**Work instructions:** Return the lines below exactly as they appear, please, starting with the first and ending with the one that contains "Click the MA".

Data supplied Start Marker

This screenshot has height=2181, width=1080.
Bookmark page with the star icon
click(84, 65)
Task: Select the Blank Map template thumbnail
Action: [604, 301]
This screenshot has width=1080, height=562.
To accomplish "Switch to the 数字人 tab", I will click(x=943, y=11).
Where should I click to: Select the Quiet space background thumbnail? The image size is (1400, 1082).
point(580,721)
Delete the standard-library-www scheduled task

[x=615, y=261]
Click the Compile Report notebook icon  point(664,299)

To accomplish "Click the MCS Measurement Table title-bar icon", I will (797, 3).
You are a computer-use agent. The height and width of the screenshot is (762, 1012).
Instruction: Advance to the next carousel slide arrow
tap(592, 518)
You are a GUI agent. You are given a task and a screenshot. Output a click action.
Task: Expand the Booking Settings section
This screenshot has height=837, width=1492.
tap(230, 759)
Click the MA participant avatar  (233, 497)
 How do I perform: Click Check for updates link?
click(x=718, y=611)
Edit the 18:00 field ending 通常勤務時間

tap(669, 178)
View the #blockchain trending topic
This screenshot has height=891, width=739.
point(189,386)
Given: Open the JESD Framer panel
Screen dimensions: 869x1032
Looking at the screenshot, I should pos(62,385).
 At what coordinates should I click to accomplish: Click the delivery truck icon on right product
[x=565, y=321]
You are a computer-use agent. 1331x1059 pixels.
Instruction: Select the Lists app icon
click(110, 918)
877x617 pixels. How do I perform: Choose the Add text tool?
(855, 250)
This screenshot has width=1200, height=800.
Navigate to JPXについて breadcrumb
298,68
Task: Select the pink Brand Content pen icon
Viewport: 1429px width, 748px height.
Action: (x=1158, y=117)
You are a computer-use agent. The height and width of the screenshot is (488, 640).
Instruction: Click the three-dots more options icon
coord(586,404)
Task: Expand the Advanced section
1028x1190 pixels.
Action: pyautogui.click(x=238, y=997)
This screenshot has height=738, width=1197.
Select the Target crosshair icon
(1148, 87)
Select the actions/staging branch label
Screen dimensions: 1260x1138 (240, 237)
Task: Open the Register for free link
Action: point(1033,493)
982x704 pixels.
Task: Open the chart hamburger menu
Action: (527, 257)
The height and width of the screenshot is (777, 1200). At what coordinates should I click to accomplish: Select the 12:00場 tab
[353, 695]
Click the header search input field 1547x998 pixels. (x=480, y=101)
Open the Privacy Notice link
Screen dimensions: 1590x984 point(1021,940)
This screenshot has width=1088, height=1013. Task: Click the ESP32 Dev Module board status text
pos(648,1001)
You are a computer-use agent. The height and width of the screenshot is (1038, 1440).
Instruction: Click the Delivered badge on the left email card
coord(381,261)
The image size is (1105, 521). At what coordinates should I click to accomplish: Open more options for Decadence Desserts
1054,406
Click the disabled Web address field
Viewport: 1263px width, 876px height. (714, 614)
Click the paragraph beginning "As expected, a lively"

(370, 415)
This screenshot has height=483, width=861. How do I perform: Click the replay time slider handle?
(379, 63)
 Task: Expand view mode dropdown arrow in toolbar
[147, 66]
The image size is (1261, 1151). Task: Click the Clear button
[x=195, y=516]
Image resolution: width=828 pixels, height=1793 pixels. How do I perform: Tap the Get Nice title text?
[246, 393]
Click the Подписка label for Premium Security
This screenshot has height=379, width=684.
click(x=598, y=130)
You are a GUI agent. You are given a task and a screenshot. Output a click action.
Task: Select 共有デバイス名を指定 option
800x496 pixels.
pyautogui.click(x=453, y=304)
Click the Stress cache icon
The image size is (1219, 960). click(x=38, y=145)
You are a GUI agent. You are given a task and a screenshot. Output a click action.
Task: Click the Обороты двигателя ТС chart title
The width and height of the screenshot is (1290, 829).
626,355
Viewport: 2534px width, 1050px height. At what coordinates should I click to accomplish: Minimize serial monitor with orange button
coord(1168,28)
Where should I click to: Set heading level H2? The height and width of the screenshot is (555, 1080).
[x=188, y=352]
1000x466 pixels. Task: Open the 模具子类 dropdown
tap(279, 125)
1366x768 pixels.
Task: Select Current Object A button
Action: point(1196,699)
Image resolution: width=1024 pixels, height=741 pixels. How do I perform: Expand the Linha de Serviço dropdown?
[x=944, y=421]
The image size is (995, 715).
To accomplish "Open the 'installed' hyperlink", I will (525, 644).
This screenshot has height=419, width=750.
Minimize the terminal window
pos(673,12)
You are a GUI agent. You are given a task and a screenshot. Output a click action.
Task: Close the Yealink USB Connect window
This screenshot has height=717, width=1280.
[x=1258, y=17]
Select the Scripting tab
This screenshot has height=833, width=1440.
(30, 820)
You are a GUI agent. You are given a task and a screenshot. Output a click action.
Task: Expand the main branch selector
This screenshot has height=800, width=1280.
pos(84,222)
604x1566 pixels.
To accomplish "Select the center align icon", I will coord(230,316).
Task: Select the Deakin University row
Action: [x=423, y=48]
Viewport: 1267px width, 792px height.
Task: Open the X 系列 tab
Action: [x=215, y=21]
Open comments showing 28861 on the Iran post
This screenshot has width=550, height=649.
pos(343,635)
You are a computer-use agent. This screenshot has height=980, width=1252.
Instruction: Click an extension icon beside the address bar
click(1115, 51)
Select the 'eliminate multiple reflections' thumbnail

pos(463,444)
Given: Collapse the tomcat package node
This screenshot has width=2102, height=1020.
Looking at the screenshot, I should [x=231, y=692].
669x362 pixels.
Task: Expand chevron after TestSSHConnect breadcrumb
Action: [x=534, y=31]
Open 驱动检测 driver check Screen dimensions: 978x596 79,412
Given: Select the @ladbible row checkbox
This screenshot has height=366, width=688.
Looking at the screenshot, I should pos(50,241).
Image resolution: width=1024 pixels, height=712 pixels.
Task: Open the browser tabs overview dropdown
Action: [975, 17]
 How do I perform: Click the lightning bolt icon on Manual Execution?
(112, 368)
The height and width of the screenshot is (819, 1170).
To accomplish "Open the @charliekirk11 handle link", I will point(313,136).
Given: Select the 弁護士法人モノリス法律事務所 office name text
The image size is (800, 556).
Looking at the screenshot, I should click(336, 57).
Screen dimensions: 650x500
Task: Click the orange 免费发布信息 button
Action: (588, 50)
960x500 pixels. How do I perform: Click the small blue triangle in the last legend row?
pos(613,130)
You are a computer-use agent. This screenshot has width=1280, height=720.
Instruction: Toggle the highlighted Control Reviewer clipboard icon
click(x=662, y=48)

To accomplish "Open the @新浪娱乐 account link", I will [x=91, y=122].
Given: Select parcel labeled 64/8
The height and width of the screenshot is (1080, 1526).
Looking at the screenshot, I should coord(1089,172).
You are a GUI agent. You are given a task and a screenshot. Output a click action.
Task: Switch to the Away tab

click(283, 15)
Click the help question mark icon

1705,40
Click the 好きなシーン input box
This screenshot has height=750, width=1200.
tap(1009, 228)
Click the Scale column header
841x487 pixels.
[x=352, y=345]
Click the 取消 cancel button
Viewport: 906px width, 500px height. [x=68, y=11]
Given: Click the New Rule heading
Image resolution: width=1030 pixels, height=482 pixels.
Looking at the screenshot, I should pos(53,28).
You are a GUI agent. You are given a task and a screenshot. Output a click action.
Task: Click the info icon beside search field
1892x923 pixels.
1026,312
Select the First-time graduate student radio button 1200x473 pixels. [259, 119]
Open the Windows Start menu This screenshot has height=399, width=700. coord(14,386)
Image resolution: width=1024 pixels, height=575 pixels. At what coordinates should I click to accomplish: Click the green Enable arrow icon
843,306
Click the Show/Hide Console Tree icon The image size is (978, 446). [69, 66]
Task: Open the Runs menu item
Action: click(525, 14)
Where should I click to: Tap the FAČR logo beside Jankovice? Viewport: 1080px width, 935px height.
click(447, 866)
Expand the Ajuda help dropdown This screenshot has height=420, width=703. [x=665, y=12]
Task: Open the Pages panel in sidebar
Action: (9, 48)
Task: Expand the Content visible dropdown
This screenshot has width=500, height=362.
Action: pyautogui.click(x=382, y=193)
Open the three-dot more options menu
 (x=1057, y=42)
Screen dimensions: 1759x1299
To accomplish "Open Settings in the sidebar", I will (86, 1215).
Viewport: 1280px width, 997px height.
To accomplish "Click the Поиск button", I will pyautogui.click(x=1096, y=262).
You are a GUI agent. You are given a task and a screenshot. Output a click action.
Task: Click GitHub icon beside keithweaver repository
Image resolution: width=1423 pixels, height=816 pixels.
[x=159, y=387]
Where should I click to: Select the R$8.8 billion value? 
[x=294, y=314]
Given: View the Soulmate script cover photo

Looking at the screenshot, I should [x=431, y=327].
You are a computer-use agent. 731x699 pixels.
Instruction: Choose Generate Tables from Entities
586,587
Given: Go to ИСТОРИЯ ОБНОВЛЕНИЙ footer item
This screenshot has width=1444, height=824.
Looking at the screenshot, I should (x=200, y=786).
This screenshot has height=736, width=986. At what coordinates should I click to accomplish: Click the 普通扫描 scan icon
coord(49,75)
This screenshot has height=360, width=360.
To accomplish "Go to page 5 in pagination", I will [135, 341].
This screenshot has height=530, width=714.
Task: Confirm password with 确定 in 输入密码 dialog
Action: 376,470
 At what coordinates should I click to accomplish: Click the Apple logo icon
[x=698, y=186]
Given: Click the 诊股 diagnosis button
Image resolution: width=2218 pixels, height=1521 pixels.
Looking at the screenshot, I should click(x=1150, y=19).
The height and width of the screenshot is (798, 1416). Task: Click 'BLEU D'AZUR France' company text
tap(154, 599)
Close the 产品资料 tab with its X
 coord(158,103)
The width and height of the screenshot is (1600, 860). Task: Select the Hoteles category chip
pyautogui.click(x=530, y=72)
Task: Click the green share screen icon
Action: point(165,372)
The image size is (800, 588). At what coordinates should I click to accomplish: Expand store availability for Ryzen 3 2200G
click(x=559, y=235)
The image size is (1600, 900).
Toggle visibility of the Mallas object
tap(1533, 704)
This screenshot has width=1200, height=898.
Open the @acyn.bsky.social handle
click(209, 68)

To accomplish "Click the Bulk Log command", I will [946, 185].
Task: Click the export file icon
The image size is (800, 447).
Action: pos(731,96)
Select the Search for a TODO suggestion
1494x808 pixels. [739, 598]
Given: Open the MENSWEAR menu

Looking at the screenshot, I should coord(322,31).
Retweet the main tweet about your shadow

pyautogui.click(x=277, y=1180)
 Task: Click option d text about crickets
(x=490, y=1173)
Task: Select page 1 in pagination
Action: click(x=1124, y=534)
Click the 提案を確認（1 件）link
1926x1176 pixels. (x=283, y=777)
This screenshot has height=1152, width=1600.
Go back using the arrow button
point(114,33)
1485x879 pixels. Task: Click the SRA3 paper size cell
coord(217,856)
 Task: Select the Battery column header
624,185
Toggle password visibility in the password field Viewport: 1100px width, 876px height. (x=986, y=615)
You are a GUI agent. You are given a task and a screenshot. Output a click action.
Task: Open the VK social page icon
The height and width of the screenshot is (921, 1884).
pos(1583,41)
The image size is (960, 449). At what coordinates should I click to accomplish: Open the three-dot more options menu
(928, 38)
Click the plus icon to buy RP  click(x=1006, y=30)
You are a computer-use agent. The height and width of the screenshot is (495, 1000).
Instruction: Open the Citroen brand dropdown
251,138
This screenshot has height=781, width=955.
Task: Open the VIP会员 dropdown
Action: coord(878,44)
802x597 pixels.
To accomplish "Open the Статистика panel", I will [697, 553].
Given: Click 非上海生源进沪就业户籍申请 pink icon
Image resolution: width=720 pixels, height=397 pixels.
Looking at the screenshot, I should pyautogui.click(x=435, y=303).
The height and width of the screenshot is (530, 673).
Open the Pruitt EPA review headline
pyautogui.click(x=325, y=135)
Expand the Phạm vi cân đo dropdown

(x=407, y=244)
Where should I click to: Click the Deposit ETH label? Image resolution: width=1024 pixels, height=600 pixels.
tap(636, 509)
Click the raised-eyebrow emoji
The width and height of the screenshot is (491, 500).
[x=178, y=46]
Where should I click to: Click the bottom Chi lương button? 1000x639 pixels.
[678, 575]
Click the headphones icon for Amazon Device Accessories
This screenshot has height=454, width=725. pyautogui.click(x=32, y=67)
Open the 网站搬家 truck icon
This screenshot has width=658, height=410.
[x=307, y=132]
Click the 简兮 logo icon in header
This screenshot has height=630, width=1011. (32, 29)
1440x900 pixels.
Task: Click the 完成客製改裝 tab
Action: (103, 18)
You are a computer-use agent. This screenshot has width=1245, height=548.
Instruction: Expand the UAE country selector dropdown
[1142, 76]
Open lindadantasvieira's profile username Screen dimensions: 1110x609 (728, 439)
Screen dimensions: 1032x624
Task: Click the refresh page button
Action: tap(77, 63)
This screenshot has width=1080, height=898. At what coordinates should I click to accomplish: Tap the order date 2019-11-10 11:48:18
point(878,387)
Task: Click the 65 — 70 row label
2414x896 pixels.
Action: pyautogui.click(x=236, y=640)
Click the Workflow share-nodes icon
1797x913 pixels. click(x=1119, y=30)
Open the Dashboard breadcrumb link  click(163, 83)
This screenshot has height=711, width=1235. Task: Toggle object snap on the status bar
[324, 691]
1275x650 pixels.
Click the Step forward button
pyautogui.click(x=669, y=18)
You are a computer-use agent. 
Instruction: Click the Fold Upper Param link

Data supplied End Marker

**Answer to the exercise:**
This screenshot has height=2181, width=1080.
Bookmark page with the star icon
click(84, 65)
Task: Select the Blank Map template thumbnail
Action: [604, 301]
This screenshot has width=1080, height=562.
To accomplish "Switch to the 数字人 tab", I will click(x=943, y=11).
Where should I click to: Select the Quiet space background thumbnail? The image size is (1400, 1082).
point(580,721)
Delete the standard-library-www scheduled task

[x=615, y=261]
Click the Compile Report notebook icon  point(664,299)

To accomplish "Click the MCS Measurement Table title-bar icon", I will (797, 3).
You are a computer-use agent. The height and width of the screenshot is (762, 1012).
Instruction: Advance to the next carousel slide arrow
tap(592, 518)
You are a GUI agent. You are given a task and a screenshot. Output a click action.
Task: Expand the Booking Settings section
This screenshot has height=837, width=1492.
tap(230, 759)
Click the MA participant avatar  (233, 497)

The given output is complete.